**RECORDS SHOWN**
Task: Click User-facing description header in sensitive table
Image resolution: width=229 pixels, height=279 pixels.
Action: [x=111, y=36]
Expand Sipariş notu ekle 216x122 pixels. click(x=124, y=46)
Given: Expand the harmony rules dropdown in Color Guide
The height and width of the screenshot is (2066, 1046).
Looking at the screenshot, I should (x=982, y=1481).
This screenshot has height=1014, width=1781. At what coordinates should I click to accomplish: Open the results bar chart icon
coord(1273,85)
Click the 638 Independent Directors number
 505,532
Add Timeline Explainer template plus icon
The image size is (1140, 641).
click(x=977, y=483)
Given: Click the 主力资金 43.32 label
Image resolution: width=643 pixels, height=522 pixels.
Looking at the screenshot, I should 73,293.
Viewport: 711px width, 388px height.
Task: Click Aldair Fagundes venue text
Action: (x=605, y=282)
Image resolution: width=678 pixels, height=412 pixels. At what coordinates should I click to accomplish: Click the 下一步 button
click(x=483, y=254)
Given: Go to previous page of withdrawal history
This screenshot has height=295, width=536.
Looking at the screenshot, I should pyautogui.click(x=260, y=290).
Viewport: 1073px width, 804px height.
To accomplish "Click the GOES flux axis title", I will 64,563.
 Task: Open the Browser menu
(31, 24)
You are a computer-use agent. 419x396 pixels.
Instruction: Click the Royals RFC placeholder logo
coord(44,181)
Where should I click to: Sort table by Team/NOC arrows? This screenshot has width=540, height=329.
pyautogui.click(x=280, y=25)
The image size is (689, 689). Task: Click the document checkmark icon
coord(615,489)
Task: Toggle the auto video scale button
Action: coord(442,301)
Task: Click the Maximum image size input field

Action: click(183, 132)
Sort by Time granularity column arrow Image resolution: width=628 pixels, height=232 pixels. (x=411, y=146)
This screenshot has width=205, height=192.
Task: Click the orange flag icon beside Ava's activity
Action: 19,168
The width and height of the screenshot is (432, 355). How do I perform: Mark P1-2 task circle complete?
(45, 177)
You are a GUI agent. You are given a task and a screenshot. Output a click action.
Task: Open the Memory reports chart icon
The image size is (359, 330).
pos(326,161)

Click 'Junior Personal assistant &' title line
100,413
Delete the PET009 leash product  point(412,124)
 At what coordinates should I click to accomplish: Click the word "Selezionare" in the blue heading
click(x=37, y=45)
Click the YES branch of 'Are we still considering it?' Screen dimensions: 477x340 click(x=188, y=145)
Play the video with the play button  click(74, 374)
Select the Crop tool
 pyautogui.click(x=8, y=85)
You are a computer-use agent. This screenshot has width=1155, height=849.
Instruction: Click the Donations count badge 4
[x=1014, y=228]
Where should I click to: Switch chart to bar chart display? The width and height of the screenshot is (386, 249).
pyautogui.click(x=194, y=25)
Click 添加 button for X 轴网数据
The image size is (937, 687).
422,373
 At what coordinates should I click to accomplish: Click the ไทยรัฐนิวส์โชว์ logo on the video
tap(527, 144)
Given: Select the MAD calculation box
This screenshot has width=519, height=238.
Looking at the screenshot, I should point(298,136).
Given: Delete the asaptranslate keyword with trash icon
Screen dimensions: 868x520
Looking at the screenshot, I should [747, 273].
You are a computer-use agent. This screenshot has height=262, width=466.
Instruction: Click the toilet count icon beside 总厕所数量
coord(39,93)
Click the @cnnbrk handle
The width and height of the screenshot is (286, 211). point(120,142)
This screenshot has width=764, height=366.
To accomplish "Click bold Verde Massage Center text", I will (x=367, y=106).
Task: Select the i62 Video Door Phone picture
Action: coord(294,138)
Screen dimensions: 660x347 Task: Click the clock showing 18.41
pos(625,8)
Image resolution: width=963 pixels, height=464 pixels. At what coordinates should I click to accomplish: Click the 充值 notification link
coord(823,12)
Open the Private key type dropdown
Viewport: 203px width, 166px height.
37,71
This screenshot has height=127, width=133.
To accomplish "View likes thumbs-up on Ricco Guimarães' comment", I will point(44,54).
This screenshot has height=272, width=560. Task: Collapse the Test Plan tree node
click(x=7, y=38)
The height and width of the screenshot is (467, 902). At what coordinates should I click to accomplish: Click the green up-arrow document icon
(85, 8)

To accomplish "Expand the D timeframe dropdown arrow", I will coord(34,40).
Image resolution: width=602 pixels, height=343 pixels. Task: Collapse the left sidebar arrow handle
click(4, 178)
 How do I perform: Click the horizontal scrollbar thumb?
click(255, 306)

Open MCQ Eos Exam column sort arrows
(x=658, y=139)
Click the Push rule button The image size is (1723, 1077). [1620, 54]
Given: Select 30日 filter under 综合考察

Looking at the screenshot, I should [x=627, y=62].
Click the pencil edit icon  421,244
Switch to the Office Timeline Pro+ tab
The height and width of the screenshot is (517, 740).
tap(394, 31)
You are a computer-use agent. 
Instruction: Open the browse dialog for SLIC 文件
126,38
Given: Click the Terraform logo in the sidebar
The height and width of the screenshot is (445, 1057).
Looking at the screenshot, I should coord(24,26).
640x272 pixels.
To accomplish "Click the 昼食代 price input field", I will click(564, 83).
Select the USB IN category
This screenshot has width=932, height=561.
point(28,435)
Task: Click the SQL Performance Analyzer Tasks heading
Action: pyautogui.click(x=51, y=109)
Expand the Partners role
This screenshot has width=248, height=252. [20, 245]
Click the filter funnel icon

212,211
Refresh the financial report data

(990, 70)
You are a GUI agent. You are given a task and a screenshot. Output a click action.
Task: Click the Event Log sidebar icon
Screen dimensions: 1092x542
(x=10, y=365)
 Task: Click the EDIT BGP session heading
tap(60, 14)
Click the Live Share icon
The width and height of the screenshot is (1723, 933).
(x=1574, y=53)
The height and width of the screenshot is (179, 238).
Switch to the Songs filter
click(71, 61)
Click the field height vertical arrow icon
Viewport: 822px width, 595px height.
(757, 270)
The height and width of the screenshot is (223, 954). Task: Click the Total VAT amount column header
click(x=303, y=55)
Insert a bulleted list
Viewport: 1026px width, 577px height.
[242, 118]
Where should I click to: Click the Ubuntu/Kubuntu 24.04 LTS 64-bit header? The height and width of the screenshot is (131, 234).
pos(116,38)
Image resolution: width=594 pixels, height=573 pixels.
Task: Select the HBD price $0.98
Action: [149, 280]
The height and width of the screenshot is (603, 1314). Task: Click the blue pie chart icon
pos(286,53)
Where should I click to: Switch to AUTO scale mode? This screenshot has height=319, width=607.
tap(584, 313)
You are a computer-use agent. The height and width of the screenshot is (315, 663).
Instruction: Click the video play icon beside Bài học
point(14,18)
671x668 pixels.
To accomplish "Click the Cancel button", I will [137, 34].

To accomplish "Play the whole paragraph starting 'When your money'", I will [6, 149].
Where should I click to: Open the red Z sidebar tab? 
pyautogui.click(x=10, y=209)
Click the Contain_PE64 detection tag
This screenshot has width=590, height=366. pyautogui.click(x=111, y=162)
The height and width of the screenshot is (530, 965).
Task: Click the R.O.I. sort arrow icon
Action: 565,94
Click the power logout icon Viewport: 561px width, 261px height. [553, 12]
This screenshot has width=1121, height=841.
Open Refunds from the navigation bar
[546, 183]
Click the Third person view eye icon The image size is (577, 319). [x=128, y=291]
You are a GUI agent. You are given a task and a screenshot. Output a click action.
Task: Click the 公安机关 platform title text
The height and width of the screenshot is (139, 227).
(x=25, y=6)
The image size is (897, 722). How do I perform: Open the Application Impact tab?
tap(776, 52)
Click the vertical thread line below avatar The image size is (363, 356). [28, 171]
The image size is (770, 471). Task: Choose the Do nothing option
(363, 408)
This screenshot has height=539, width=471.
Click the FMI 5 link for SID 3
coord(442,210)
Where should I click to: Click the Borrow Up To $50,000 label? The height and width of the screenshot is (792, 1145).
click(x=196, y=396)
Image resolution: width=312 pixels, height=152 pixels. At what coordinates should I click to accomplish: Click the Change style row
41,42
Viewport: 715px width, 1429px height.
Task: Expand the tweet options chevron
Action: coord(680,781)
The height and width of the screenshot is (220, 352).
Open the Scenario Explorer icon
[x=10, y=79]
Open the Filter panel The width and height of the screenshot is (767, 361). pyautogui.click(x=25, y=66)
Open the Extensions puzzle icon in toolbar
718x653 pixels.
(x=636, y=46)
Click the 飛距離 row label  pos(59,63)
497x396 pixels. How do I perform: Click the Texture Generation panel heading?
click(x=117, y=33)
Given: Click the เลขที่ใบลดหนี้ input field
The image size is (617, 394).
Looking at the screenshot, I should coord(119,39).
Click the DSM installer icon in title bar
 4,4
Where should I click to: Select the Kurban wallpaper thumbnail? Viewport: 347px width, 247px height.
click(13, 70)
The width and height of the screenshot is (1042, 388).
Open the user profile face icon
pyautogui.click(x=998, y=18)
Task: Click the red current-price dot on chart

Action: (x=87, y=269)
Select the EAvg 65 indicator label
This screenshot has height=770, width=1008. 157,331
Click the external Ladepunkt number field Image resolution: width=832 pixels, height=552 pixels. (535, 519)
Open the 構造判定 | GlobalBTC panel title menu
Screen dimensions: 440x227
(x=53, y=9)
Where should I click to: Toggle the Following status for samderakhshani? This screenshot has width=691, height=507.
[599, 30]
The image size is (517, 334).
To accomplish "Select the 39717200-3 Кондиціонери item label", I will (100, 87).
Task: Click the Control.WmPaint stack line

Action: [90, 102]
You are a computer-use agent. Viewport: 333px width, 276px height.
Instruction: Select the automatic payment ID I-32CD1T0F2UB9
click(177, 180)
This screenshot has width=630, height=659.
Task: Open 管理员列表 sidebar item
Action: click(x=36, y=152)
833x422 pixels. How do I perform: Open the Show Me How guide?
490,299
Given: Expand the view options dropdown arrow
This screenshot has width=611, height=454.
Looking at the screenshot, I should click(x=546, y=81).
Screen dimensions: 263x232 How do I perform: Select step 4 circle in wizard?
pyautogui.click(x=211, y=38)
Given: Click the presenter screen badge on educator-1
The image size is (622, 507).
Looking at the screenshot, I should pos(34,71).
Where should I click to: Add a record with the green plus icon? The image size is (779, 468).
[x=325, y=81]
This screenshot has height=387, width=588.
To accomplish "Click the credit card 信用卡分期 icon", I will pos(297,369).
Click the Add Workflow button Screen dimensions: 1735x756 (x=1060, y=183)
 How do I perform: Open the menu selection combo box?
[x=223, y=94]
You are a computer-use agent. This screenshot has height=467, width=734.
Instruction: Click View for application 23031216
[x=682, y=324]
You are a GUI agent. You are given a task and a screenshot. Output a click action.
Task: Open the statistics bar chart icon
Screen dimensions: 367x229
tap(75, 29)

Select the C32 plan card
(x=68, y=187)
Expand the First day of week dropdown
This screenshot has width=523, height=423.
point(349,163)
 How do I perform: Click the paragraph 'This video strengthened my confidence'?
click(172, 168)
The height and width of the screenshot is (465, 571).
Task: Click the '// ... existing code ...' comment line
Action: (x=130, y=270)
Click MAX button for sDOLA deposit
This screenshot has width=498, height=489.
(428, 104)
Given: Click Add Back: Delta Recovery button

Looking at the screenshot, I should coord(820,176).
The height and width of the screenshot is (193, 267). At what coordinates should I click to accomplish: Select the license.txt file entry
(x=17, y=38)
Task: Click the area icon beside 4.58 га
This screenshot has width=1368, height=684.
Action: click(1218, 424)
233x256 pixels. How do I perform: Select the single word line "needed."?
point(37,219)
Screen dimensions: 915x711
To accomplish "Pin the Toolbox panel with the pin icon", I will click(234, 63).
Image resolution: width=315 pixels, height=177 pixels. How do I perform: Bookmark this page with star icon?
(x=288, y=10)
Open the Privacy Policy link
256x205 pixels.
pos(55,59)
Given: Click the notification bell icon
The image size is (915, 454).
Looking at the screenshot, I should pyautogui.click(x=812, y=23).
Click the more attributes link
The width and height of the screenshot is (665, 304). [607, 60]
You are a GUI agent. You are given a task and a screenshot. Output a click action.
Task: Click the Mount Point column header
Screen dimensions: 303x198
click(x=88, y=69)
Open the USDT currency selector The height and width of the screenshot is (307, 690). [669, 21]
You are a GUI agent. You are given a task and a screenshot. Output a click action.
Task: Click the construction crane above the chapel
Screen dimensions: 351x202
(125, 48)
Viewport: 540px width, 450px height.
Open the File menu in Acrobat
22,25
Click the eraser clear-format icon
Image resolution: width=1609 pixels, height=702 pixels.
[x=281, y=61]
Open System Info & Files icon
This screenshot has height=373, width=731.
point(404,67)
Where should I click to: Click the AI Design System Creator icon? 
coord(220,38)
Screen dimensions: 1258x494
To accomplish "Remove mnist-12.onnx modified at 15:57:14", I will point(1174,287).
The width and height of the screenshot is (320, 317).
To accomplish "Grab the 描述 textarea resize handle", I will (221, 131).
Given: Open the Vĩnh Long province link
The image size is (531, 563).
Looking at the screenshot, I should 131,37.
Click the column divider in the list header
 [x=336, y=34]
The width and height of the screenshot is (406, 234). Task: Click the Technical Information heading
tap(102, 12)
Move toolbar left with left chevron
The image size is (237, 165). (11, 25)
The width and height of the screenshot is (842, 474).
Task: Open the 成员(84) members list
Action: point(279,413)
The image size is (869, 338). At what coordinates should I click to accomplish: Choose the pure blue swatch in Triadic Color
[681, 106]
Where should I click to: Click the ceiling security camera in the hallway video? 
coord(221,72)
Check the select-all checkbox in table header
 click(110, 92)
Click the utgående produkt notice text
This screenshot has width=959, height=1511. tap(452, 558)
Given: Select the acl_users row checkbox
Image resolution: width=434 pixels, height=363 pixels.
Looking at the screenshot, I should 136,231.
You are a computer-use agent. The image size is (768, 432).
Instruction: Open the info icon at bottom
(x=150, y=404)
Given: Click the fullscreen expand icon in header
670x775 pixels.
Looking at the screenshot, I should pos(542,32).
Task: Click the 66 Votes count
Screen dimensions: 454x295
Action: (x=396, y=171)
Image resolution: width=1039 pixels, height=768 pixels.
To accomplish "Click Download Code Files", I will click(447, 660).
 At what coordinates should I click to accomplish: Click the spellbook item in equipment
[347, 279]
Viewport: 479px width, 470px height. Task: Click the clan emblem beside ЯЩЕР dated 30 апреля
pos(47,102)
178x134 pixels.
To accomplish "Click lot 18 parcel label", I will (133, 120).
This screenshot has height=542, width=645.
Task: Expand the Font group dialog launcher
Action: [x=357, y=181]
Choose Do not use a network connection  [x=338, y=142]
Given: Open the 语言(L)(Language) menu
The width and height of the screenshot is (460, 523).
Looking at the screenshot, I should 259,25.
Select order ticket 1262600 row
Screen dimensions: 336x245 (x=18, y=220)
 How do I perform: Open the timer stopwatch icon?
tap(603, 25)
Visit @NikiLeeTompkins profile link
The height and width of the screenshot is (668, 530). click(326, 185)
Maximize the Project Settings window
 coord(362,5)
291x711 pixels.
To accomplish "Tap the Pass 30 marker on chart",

**ABOUT THIS TASK**
Count the lines in these records that hold the string "vertical". Only the number is wanted.

**SOLUTION TO THE EXERCISE**
2